Brief: List each line of the data that holds the string "agent", please.

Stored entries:
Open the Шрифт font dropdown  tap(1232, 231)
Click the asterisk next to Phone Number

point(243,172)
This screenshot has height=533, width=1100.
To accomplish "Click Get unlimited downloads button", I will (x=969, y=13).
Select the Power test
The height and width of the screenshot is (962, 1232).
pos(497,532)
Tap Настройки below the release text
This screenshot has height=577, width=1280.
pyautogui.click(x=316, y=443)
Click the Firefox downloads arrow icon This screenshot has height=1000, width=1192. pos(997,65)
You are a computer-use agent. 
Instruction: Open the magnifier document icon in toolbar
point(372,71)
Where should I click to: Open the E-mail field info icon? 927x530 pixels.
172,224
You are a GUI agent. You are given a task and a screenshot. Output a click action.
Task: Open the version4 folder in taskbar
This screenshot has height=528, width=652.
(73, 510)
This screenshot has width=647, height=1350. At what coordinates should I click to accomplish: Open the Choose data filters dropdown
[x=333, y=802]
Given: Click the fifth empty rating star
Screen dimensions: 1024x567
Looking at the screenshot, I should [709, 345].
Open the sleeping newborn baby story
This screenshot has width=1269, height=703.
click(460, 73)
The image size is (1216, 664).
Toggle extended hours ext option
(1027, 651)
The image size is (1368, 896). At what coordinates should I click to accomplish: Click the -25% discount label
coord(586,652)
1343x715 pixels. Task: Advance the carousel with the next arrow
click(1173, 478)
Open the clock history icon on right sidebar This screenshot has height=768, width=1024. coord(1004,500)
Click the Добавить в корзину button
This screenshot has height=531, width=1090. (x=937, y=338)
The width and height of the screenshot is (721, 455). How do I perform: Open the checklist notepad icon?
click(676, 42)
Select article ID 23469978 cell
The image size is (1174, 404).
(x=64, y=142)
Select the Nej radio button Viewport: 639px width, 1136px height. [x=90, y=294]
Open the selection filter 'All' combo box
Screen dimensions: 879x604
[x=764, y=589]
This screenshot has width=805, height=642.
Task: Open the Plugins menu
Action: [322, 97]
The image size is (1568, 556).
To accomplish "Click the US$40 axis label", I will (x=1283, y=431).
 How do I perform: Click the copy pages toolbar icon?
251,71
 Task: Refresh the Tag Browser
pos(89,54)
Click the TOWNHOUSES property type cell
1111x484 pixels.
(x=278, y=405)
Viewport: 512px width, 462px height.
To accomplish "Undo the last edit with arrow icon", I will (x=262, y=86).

Worked solution:
You are a computer-use agent. 
You are a GUI agent. You are given a task and a screenshot. Output a click action.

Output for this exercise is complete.